My home country celebrated its “independence” on Monday and my naturalized country celebrated its independence yesterday.
I heard fireworks – thankfully for not too long, as they were later drowned out by the humming of the ceiling fan and the overwhelming power of drowsiness – but I did not see any.
Thankfully again, neither I nor Mr. Rafia care about fireworks. The only fireworks I care about are Gandalf’s. “Fireworks, Gandalf! Fireworks, Gandalf!” I said yesterday, hoping Gandalf would heed my call. Unfortunately, he did not, because he’s a fictional character. Oh well.

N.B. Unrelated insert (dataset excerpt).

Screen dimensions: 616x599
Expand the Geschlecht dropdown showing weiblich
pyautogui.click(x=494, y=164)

Instead we celebrated, i.e. did something different than our usual weekly Barnes & Noble perusal, by visiting the Eiteljorg Museum, a museum I had not been to before, one devoted to Native American and Western Art. I thought: 1) As an IUPUI staff member, I get free admission, 2) if there is any right way to celebrate America’s independence, it should be to visit and learn more about the indigenous peoples of this land, and 3) I might see some cows!

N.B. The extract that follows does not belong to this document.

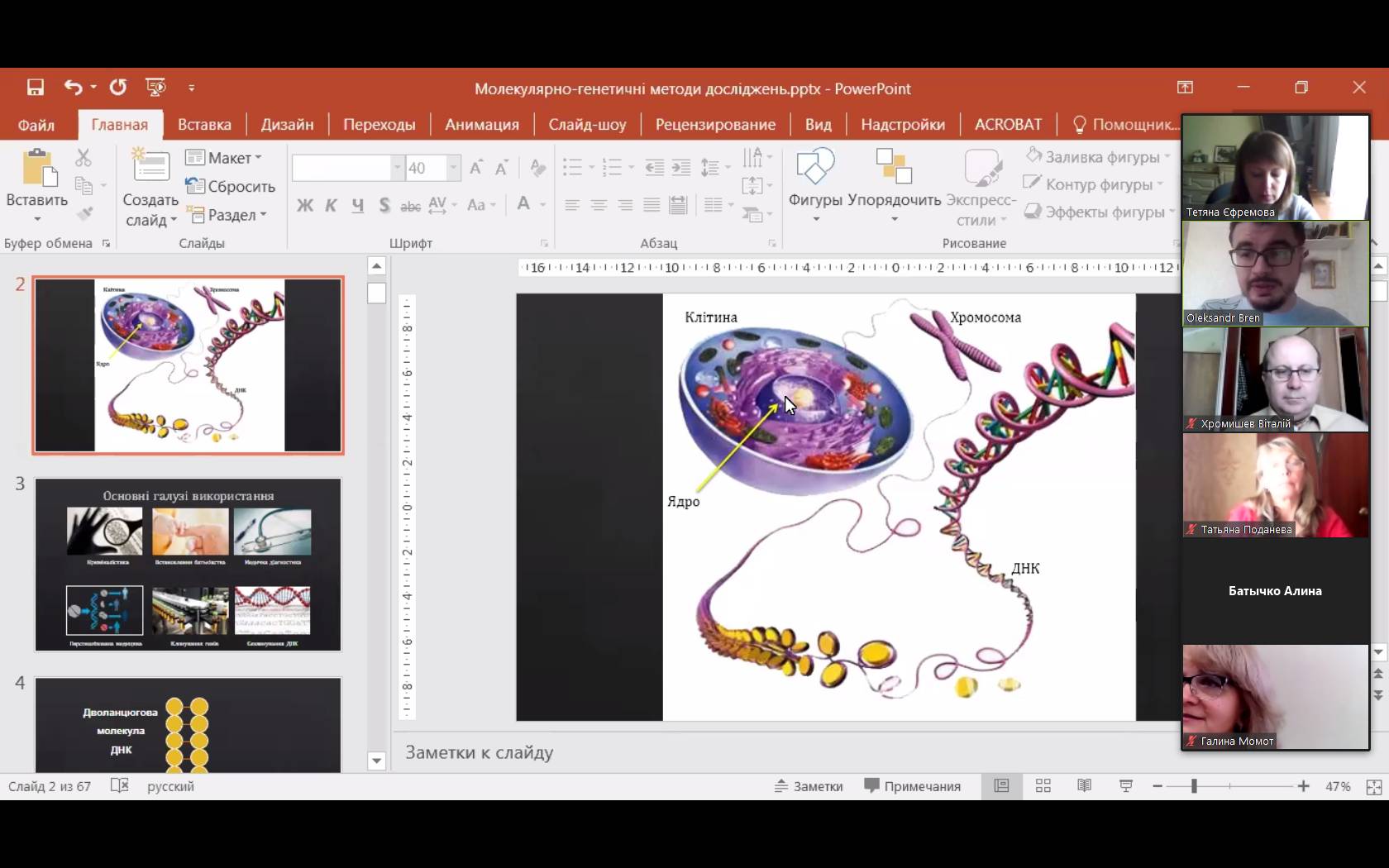Screen dimensions: 1389x868
Task: Switch to the Animation (Анимация) tab
Action: click(481, 125)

Unfortunately, most of the depictions were of cows being strangled to death by cowboys. But I did see a beautiful painting of a buffalo emerging out of water. Buffaloes are bovine!
Also, I got a pic with these two lovelies at the museum gift shop:
In all seriousness though, it was sad to see the timeline of the displacement of the Native people. I think the most interesting exhibit was the photography collection from around the 1920s and onward, to see just how many Native Americans willingly fought in the wars of the 20th century, how they partook in all the typical “American” activities. The one most striking was a photo of a Native American boys baseball team. And their mascot? A Native American tribe! They also took part in the Roaring 20s. Very little do I see depictions of that in popular media. But, there were also photos of people trying to retain their own unique heritage all the same while.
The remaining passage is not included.